If you’re one of the thousands of kids with Olympic hoop dreams it looks like you’ll have to cancel them. Basketball has again been stripped of its elite funding.

Hoops have popped up on playgrounds all over the Britain. And wherever they are you’ll likely see multi-racial groups of kids trying to emulate LeBron James and the other stars of the America’s National Basketball Association.

But sadly it seems that this is not enough 

The more talented among those kids will have to seek alternatives if they want to pursue Olympic ambitions, unless they can find a way to get in front of scouts from American universities. 

Like, perhaps, sailing. Or maybe rowing.

Here’s the problem. There aren’t many sailing or rowing clubs in inner-city Britain, where much of the best young basketball talent is to be found. 

These are, for better or for worse, middle-class sports, that tend to be taken up by kids in comparatively well-to-do areas. You need specialist equipment to get involved. It’s true that you might not have to buy it, but hiring still costs money - certainly a lot more money than the price of a basketball which you can throw at a free hoop. 

If the kids who can afford to get in at ground level prove to have elite potential then they can get funding to carry on with their sports. The sort of kids who shoot hoops for fun are left out. Does that seem right?

Look, this should not be seen as an attack on those sports. Far from it. I’m not here to decry our promising sailors or rowers. I also think that it’s great that they provide us with so many golds come Games time. I watched both sports on the highlights, and sometimes on live TV, at the last Games and I’ll do so again. Like much of the rest of country I’ll loudly cheer the participants from Team GB on.

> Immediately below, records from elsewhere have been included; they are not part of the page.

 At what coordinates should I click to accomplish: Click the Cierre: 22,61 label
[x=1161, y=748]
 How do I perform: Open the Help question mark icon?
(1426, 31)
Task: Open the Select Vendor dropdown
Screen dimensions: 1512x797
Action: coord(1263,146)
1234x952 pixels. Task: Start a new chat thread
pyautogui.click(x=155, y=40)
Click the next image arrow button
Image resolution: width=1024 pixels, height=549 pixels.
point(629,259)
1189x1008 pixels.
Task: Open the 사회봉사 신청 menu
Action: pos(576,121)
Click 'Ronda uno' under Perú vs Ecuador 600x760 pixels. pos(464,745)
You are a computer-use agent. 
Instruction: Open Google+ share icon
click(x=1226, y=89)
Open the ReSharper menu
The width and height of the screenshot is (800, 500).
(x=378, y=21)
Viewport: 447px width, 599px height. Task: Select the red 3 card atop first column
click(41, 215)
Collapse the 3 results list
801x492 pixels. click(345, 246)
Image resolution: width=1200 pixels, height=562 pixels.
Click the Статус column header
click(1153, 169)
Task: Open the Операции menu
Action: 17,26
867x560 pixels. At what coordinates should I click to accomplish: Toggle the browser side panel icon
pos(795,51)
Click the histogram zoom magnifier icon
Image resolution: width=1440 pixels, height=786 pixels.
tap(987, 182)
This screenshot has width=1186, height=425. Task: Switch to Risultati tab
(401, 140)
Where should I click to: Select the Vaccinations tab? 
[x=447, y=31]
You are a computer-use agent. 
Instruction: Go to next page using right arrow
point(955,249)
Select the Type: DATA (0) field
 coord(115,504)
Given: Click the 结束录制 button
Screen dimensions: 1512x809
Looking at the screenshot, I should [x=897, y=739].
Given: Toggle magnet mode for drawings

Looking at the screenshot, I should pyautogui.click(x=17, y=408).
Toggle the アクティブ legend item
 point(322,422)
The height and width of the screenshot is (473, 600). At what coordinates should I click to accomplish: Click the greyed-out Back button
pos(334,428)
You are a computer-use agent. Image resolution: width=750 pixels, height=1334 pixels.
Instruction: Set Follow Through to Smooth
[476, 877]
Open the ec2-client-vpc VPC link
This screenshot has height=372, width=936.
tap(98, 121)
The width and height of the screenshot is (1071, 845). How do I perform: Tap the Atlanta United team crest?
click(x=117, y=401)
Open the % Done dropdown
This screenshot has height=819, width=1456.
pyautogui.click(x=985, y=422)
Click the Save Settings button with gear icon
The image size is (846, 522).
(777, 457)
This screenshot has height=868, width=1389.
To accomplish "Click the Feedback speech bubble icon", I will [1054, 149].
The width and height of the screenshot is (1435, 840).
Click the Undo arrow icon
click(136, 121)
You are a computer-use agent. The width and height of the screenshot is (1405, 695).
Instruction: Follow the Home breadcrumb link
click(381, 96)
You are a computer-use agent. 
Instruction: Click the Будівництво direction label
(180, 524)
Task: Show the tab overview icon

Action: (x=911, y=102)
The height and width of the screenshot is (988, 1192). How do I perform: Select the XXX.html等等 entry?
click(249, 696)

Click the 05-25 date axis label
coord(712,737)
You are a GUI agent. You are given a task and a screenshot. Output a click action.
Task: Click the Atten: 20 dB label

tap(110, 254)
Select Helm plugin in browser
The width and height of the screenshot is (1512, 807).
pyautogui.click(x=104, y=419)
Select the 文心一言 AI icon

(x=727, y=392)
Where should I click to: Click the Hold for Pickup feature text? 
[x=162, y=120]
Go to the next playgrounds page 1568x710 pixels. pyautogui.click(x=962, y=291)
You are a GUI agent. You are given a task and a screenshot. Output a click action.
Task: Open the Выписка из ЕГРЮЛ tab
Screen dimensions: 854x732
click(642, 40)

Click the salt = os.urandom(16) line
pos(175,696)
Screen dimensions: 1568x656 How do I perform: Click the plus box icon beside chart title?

I don’t even blame UK Sport for concentrating its resources on those sports where we stand the best chance of winning (the poor chance of medalling led to basketball’s defenestration).  The supply of money is not limitless and, as a result, it makes sense to play to our strengths.

The proof of that pudding is in the eating. From the dismal single gold medal in Atlanta, the count jumped to 11 in Sydney, slipped back to 9 in Athens, before leaping to 19 in Beijing, followed by a bravura 29 in London.

Basketball was always going to struggle to be part of that tally, or of future tallies if we’re honest. The US is utterly dominant (although they have been shocked in the past) and battling for silver and bronze are a host other nations with established and competitive leagues that attract decent crowds. By contrast we’re a poor relation.

It’s also a team sport with just one set of men’s and one set of women’s medals and team sports are expensive to fund by comparison to individual events. 

But there are still very good reasons for making basketball a special case. Many of the kids who play won’t have much opportunity to get involved in sport beyond it and the ever-ubiquitous football. Don’t they deserve inspiration?

Is it worth pointing out here that much of UK Sport’s funding comes from the National Lottery, whose tickets are more likely to be bought by those kids’ parents as opposed to the parents of kids who sail, or row? 

I declare an interest here. I love basketball, and play the wheelchair version, which still gets funding for the Paralympics, where there is the prospect of success at the Rio games.

So those with of us with disabilities (wheelchair basketball is open to all but not at elite level) are okay but our able bodied cousins are on the outside looking in. That’s not something you can say very often. 

All the same, UK Sport’s decision is wrong and it needs to think again, because less fortunate kids should have a shot at Olympic funding too. It’s called Sport for All. Remember that?